Retype the items starting with the line containing "Expand the About dropdown chevron" and continuing through the last line of the items, keeping both of those lines.

--- START ---

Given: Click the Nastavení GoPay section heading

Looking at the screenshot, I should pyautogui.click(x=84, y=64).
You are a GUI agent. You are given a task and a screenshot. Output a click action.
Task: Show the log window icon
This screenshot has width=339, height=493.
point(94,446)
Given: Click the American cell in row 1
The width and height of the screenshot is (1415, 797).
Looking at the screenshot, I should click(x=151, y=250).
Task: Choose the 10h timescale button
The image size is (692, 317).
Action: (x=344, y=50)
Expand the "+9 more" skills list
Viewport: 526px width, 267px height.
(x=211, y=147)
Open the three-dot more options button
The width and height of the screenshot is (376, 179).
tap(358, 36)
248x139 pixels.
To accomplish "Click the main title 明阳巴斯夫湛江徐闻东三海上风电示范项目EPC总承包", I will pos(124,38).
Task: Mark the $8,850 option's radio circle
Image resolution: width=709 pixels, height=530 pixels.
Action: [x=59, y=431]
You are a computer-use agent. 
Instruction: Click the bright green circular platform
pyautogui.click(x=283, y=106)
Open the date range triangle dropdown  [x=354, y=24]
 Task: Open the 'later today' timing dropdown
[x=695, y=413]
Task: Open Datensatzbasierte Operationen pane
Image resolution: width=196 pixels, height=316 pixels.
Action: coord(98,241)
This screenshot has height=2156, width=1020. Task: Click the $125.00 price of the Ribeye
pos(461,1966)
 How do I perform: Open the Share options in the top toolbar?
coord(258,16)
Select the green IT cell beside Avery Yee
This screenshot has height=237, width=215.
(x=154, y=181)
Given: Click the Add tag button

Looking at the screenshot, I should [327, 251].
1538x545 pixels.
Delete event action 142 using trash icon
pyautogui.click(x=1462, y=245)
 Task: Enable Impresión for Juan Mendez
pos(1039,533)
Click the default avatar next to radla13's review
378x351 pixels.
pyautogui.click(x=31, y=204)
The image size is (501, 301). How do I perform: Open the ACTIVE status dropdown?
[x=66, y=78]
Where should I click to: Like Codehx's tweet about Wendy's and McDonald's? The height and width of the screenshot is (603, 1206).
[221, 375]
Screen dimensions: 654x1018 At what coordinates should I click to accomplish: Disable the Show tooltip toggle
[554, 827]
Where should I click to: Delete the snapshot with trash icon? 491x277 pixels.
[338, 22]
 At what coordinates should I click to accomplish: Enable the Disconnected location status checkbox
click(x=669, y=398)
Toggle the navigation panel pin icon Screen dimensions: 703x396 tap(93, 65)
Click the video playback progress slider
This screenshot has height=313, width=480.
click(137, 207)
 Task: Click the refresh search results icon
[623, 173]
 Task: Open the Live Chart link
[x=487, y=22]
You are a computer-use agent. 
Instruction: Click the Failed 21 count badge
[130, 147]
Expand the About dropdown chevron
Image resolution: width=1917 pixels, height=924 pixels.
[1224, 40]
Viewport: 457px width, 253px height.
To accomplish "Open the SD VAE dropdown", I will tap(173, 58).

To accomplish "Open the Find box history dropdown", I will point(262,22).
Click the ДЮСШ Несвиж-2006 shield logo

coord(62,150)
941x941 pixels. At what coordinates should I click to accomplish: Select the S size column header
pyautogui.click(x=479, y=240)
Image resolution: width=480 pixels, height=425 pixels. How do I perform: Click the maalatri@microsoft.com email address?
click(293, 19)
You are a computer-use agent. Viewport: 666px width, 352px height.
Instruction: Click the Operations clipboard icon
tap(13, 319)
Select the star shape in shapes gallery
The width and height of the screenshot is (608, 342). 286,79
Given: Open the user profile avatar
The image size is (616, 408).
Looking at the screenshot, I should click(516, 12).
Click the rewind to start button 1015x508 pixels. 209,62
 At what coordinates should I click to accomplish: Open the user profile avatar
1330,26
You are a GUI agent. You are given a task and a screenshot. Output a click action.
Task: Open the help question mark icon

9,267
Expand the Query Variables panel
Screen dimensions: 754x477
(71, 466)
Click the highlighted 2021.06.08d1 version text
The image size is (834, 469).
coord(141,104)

--- END ---

● Solution for this problem
Expand the About dropdown chevron
Image resolution: width=1917 pixels, height=924 pixels.
[1224, 40]
Viewport: 457px width, 253px height.
To accomplish "Open the SD VAE dropdown", I will tap(173, 58).

To accomplish "Open the Find box history dropdown", I will point(262,22).
Click the ДЮСШ Несвиж-2006 shield logo

coord(62,150)
941x941 pixels. At what coordinates should I click to accomplish: Select the S size column header
pyautogui.click(x=479, y=240)
Image resolution: width=480 pixels, height=425 pixels. How do I perform: Click the maalatri@microsoft.com email address?
click(293, 19)
You are a computer-use agent. Viewport: 666px width, 352px height.
Instruction: Click the Operations clipboard icon
tap(13, 319)
Select the star shape in shapes gallery
The width and height of the screenshot is (608, 342). 286,79
Given: Open the user profile avatar
The image size is (616, 408).
Looking at the screenshot, I should click(516, 12).
Click the rewind to start button 1015x508 pixels. 209,62
 At what coordinates should I click to accomplish: Open the user profile avatar
1330,26
You are a GUI agent. You are given a task and a screenshot. Output a click action.
Task: Open the help question mark icon

9,267
Expand the Query Variables panel
Screen dimensions: 754x477
(71, 466)
Click the highlighted 2021.06.08d1 version text
The image size is (834, 469).
coord(141,104)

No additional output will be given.